> [Problem]: Update the items below so that every "Where should I click to" becomes "Where do I click to", leaving everything else the same.

(Source data)
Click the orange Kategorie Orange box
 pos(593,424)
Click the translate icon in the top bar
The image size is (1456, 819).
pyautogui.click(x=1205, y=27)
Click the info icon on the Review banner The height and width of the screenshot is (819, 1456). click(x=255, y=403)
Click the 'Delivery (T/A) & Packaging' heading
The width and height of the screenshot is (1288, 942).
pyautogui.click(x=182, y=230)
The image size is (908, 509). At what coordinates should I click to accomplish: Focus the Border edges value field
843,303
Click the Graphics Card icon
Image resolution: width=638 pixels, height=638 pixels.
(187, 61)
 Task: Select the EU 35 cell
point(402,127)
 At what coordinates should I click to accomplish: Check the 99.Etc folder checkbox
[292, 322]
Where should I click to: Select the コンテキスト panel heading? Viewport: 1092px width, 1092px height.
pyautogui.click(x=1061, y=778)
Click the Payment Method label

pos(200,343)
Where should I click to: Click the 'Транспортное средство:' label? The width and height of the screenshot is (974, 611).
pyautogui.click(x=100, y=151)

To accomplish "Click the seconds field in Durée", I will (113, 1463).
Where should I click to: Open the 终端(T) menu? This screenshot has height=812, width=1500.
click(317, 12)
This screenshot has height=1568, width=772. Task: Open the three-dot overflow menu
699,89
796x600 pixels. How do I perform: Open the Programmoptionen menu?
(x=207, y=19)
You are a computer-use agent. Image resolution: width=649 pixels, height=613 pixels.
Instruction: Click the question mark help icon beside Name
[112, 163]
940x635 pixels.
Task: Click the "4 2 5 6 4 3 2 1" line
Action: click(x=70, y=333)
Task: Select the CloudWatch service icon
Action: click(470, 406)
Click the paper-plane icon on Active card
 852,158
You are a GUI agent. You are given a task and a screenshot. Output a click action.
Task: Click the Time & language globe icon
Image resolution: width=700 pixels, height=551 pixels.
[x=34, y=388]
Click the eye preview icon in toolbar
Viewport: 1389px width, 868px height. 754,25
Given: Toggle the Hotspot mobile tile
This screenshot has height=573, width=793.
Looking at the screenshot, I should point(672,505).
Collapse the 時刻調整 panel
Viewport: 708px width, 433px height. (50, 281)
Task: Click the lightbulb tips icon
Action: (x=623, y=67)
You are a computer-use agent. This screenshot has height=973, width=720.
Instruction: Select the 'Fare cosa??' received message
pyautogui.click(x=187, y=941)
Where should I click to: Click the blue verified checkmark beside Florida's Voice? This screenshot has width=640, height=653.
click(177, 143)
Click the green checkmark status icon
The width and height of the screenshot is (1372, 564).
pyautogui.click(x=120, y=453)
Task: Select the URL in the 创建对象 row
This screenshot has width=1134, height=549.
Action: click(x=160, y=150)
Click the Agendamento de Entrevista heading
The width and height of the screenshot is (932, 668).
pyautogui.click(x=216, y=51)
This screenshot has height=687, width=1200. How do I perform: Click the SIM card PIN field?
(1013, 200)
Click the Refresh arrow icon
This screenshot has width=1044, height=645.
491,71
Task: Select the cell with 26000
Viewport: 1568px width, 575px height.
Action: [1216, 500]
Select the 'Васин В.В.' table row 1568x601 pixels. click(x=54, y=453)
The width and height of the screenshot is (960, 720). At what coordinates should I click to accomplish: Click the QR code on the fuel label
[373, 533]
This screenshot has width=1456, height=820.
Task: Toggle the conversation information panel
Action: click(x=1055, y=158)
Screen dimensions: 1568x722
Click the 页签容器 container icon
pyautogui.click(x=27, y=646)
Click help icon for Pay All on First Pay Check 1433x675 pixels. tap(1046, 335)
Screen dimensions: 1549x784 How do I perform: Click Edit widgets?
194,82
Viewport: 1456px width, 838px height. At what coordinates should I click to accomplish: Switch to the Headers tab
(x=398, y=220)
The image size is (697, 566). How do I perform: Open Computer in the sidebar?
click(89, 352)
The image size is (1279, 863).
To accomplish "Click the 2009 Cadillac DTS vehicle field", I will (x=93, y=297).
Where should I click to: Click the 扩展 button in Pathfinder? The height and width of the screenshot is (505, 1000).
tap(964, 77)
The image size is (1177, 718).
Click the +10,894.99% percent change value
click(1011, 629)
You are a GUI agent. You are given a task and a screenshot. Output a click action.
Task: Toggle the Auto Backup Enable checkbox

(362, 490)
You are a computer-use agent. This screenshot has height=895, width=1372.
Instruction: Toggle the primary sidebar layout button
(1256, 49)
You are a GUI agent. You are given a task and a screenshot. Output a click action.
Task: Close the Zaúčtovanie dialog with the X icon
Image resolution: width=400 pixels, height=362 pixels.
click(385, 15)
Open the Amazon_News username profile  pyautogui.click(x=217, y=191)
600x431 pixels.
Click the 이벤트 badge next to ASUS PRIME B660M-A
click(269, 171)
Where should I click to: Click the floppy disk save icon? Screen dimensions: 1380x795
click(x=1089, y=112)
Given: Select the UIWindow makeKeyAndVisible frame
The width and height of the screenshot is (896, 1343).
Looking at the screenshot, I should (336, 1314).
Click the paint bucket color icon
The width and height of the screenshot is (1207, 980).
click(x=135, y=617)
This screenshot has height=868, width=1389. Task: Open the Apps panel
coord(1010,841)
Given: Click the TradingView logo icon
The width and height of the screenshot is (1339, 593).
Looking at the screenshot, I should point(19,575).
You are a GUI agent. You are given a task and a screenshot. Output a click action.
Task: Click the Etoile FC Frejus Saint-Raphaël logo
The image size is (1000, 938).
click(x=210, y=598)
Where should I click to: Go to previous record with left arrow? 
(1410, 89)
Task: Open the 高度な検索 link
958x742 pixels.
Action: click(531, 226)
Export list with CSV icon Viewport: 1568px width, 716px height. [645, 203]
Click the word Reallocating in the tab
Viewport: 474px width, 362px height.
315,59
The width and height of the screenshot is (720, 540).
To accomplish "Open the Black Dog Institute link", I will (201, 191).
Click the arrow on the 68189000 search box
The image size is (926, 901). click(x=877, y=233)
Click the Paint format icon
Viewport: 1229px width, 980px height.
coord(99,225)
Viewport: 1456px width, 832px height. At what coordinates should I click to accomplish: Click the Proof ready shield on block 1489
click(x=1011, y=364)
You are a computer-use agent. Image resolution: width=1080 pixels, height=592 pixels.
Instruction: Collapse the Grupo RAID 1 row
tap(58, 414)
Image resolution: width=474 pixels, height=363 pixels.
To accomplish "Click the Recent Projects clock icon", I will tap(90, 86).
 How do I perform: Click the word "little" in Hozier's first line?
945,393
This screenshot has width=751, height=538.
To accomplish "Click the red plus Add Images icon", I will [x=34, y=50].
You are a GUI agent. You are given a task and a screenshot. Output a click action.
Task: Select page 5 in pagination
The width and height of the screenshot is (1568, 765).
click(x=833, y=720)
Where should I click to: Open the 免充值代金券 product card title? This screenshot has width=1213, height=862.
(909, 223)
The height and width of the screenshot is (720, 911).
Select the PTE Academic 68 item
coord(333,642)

> [Full response]:
Click the orange Kategorie Orange box
 pos(593,424)
Click the translate icon in the top bar
The image size is (1456, 819).
pyautogui.click(x=1205, y=27)
Click the info icon on the Review banner The height and width of the screenshot is (819, 1456). click(x=255, y=403)
Click the 'Delivery (T/A) & Packaging' heading
The width and height of the screenshot is (1288, 942).
pyautogui.click(x=182, y=230)
The image size is (908, 509). At what coordinates should I click to accomplish: Focus the Border edges value field
843,303
Click the Graphics Card icon
Image resolution: width=638 pixels, height=638 pixels.
(187, 61)
 Task: Select the EU 35 cell
point(402,127)
 At what coordinates should I click to accomplish: Check the 99.Etc folder checkbox
[292, 322]
Where do I click to: Select the コンテキスト panel heading? Viewport: 1092px width, 1092px height.
pyautogui.click(x=1061, y=778)
Click the Payment Method label

pos(200,343)
Where do I click to: Click the 'Транспортное средство:' label? The width and height of the screenshot is (974, 611).
pyautogui.click(x=100, y=151)

To accomplish "Click the seconds field in Durée", I will (113, 1463).
Where do I click to: Open the 终端(T) menu? This screenshot has height=812, width=1500.
click(317, 12)
This screenshot has height=1568, width=772. Task: Open the three-dot overflow menu
699,89
796x600 pixels. How do I perform: Open the Programmoptionen menu?
(x=207, y=19)
You are a computer-use agent. Image resolution: width=649 pixels, height=613 pixels.
Instruction: Click the question mark help icon beside Name
[112, 163]
940x635 pixels.
Task: Click the "4 2 5 6 4 3 2 1" line
Action: click(x=70, y=333)
Task: Select the CloudWatch service icon
Action: click(470, 406)
Click the paper-plane icon on Active card
 852,158
You are a GUI agent. You are given a task and a screenshot. Output a click action.
Task: Click the Time & language globe icon
Image resolution: width=700 pixels, height=551 pixels.
[x=34, y=388]
Click the eye preview icon in toolbar
Viewport: 1389px width, 868px height. 754,25
Given: Toggle the Hotspot mobile tile
This screenshot has height=573, width=793.
Looking at the screenshot, I should point(672,505).
Collapse the 時刻調整 panel
Viewport: 708px width, 433px height. (50, 281)
Task: Click the lightbulb tips icon
Action: (x=623, y=67)
You are a computer-use agent. This screenshot has height=973, width=720.
Instruction: Select the 'Fare cosa??' received message
pyautogui.click(x=187, y=941)
Where do I click to: Click the blue verified checkmark beside Florida's Voice? This screenshot has width=640, height=653.
click(177, 143)
Click the green checkmark status icon
The width and height of the screenshot is (1372, 564).
pyautogui.click(x=120, y=453)
Task: Select the URL in the 创建对象 row
This screenshot has width=1134, height=549.
Action: click(x=160, y=150)
Click the Agendamento de Entrevista heading
The width and height of the screenshot is (932, 668).
pyautogui.click(x=216, y=51)
This screenshot has height=687, width=1200. How do I perform: Click the SIM card PIN field?
(1013, 200)
Click the Refresh arrow icon
This screenshot has width=1044, height=645.
491,71
Task: Select the cell with 26000
Viewport: 1568px width, 575px height.
Action: [1216, 500]
Select the 'Васин В.В.' table row 1568x601 pixels. click(x=54, y=453)
The width and height of the screenshot is (960, 720). At what coordinates should I click to accomplish: Click the QR code on the fuel label
[373, 533]
This screenshot has width=1456, height=820.
Task: Toggle the conversation information panel
Action: click(x=1055, y=158)
Screen dimensions: 1568x722
Click the 页签容器 container icon
pyautogui.click(x=27, y=646)
Click help icon for Pay All on First Pay Check 1433x675 pixels. tap(1046, 335)
Screen dimensions: 1549x784 How do I perform: Click Edit widgets?
194,82
Viewport: 1456px width, 838px height. At what coordinates should I click to accomplish: Switch to the Headers tab
(x=398, y=220)
The image size is (697, 566). How do I perform: Open Computer in the sidebar?
click(89, 352)
The image size is (1279, 863).
To accomplish "Click the 2009 Cadillac DTS vehicle field", I will (x=93, y=297).
Where do I click to: Click the 扩展 button in Pathfinder? The height and width of the screenshot is (505, 1000).
tap(964, 77)
The image size is (1177, 718).
Click the +10,894.99% percent change value
click(1011, 629)
You are a GUI agent. You are given a task and a screenshot. Output a click action.
Task: Toggle the Auto Backup Enable checkbox

(362, 490)
You are a computer-use agent. This screenshot has height=895, width=1372.
Instruction: Toggle the primary sidebar layout button
(1256, 49)
You are a GUI agent. You are given a task and a screenshot. Output a click action.
Task: Close the Zaúčtovanie dialog with the X icon
Image resolution: width=400 pixels, height=362 pixels.
click(385, 15)
Open the Amazon_News username profile  pyautogui.click(x=217, y=191)
600x431 pixels.
Click the 이벤트 badge next to ASUS PRIME B660M-A
click(269, 171)
Where do I click to: Click the floppy disk save icon? Screen dimensions: 1380x795
click(x=1089, y=112)
Given: Select the UIWindow makeKeyAndVisible frame
The width and height of the screenshot is (896, 1343).
Looking at the screenshot, I should (336, 1314).
Click the paint bucket color icon
The width and height of the screenshot is (1207, 980).
click(x=135, y=617)
This screenshot has height=868, width=1389. Task: Open the Apps panel
coord(1010,841)
Given: Click the TradingView logo icon
The width and height of the screenshot is (1339, 593).
Looking at the screenshot, I should point(19,575).
You are a GUI agent. You are given a task and a screenshot. Output a click action.
Task: Click the Etoile FC Frejus Saint-Raphaël logo
The image size is (1000, 938).
click(x=210, y=598)
Where do I click to: Go to previous record with left arrow? 
(1410, 89)
Task: Open the 高度な検索 link
958x742 pixels.
Action: click(531, 226)
Export list with CSV icon Viewport: 1568px width, 716px height. [645, 203]
Click the word Reallocating in the tab
Viewport: 474px width, 362px height.
315,59
The width and height of the screenshot is (720, 540).
To accomplish "Open the Black Dog Institute link", I will (201, 191).
Click the arrow on the 68189000 search box
The image size is (926, 901). click(x=877, y=233)
Click the Paint format icon
Viewport: 1229px width, 980px height.
coord(99,225)
Viewport: 1456px width, 832px height. At what coordinates should I click to accomplish: Click the Proof ready shield on block 1489
click(x=1011, y=364)
You are a computer-use agent. Image resolution: width=1080 pixels, height=592 pixels.
Instruction: Collapse the Grupo RAID 1 row
tap(58, 414)
Image resolution: width=474 pixels, height=363 pixels.
To accomplish "Click the Recent Projects clock icon", I will tap(90, 86).
 How do I perform: Click the word "little" in Hozier's first line?
945,393
This screenshot has width=751, height=538.
To accomplish "Click the red plus Add Images icon", I will [x=34, y=50].
You are a GUI agent. You are given a task and a screenshot. Output a click action.
Task: Select page 5 in pagination
The width and height of the screenshot is (1568, 765).
click(x=833, y=720)
Where do I click to: Open the 免充值代金券 product card title? This screenshot has width=1213, height=862.
(909, 223)
The height and width of the screenshot is (720, 911).
Select the PTE Academic 68 item
coord(333,642)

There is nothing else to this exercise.